Agate Ridge Vineyard, Eagle Point
Agate Ridge Wines: 2012 Pinot Gris & 2010 Grenache
Food Pairings: Handmade individual chocolate cheesecakes by Castle Ridge Cheesecake
Cliff Creek Cellars, Gold Hill
Cliff Creek Cellars Wine: 2012 MRC (Marsanne, Roussane & Viognier)
Food Pairing: Pear & Blue Cheese salsa and Pear & blue cheese Chutney
Del Rio Vineyard, Gold Hill
Del Rio Wines: 2011 Pinot Gris & 2010 Merlot
Food Pairing: Chocolate turtle cake
Folin Cellars, Gold Hill
Folin Cellars wine: 2009 Estate Tempranillo & 2010 Estate Petite Sirah
Food Pairings: Black bean hummus with garlic & herbs & house made flat bread pita chips
Kriselle Cellars, White City
Kriselle Cellars Wines: 2011 Sauvignon Blanc & 2010 Di’tani
Food Pairings: Chilled chicken curry salad
LaBrasseur Winery, Eagle Point
Labrasseur Vineyard Wines: 2011 Ethan Cole (Primitivo/petit sirah) & 2012 Riesling
Food Pairings: Spiced pork and apple meatball with black cherry sauce
RoxyAnn Winery, Medford
RoxyAnn Winery Wines: 2010 Viognier & 2009 Cabernet Franc
Food Pairings: Smoked salmon spread with rye toast points
How does Southern Oregon’s wine industry seem to have exploded overnight?
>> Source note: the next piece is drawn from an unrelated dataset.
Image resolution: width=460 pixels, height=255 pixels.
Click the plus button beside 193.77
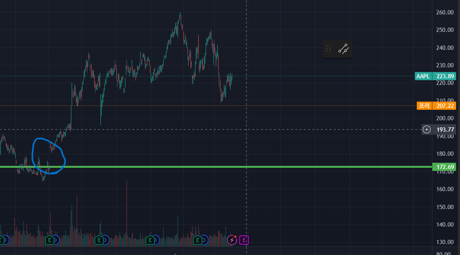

Well, over the past three decades it has become nationally and internationally highlighted as another great destination getaway. In the past, we have been world renowned for places such as Crater Lake National Park and the Oregon Shakespeare Festival, but our climate has created an even bigger industry than we could have imagined. You guessed it, the winey industry! The Rogue Valley has the highest elevation (nearly 2,000 feet) of Oregon’s wine growing regions, but it is also the warmest and the driest. It is made up of three distinct valleys with progressively warmer micro-climates, which enables the region to successfully grow both cool and warm-climate varieties. Our soil includes mixes of metamorphic, sedimentary and volcanic derived soils ranging from sandy loam to hard clay. Our topography consists of vineyards which are typically at elevations of 1,200 to 2,000 feet. Our diverse landscape is derived from the convergence of three mountain ranges: the Cascades, the Coastal Range and the Klamath Mountains. The cooler areas of Southern Oregon produce wonderful Pinot Noir, Pinot Gris, Riesling, Sauvignon Blanc, Chardonnay, and Gewürztraminer while the warmer, more arid regions ripen big reds such as Cabernet Sauvignon, Cabernet Franc, Tempranillo, Merlot, Malbec, Dolcetto, Zinfandel, Grenache and Syrah. Many other unique varieties such as Albarino, Pinot Blanc, Gruner Veltliner, Marsanne, Rousanne, Baco Noir, Marachel Foch, Mourvedre, Semillon, Petite Sirah and Viognier are also grown; making Southern Oregon one of the most diverse winegrowing regions in the world. Although an avid traveler and explorer, I have to agree with Dorothy as she says “there is no place like home”.